AUSGANGSTEXT:
- - - - - - -

# taz.de -- Kein Asyl für US-Deserteur: "Held des Alltags" abgelehnt
       
       > Weil er den Irakkrieg für illegal hielt, desertierte André Shepherd aus
       > der US-Armee und bat um Asyl. Das Bundesamt für Flüchtlinge beschied den
       > Antrag negativ.
       
 (IMG) Bild: Ihm droht jetzt die Abschiebung in die USA: der ehemalige Soldat André Shepherd.
       
       BERLIN taz | Deutschland gewährt dem US-amerikanischen Deserteur André
       Shepherd kein Asyl. Das Bundesamt für Migration und Flüchtlinge (BAMF) hat
       am Montag seinen Antrag nach über zwei Jahren abgelehnt.
       
       Shepherd hatte um politisches Asyl ersucht, weil er sich nicht an dem
       seiner Ansicht nach völkerrechtswidrigen Krieg im Irak beteiligen wollte.
       Shepherds Fall hatte in den vergangenen Jahren eine Welle der Unterstützung
       ausgelöst. Die taz-Leserschaft verlieh ihm im vergangenen Jahr den Panter
       Preis als "Held des Alltags".
       
       Seit dem Vietnamkrieg hat kein amerikanischer GI mehr in Deutschland Asyl
       beantragt. André Shepherd war die erste und bislang einzige Ausnahme.
       Begründet hatte der Hubschraubermechaniker das Gesuch mit seiner Weigerung,
       für die US-Armee ein zweites Mal in den Irak einzurücken, und der
       anschließenden Fahnenflucht.

- - - - - - -

KURZE AUFGABE:
Schreibe aus dem Artikel über André Shepherd die Passage von "Shepherd hatte um" bis "anschließenden Fahnenflucht." noch einmal ab und ersetze darin "Hubschraubermechaniker" durch "Techniker".

BEREITGESTELLTES MATERIAL:
- - - - - - -

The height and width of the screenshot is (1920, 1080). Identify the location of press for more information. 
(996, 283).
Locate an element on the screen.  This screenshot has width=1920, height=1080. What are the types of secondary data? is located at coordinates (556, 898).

- - - - - - -

ENDERGEBNIS:
Shepherd hatte um politisches Asyl ersucht, weil er sich nicht an dem
       seiner Ansicht nach völkerrechtswidrigen Krieg im Irak beteiligen wollte.
       Shepherds Fall hatte in den vergangenen Jahren eine Welle der Unterstützung
       ausgelöst. Die taz-Leserschaft verlieh ihm im vergangenen Jahr den Panter
       Preis als "Held des Alltags".
       
       Seit dem Vietnamkrieg hat kein amerikanischer GI mehr in Deutschland Asyl
       beantragt. André Shepherd war die erste und bislang einzige Ausnahme.
       Begründet hatte der Techniker das Gesuch mit seiner Weigerung,
       für die US-Armee ein zweites Mal in den Irak einzurücken, und der
       anschließenden Fahnenflucht.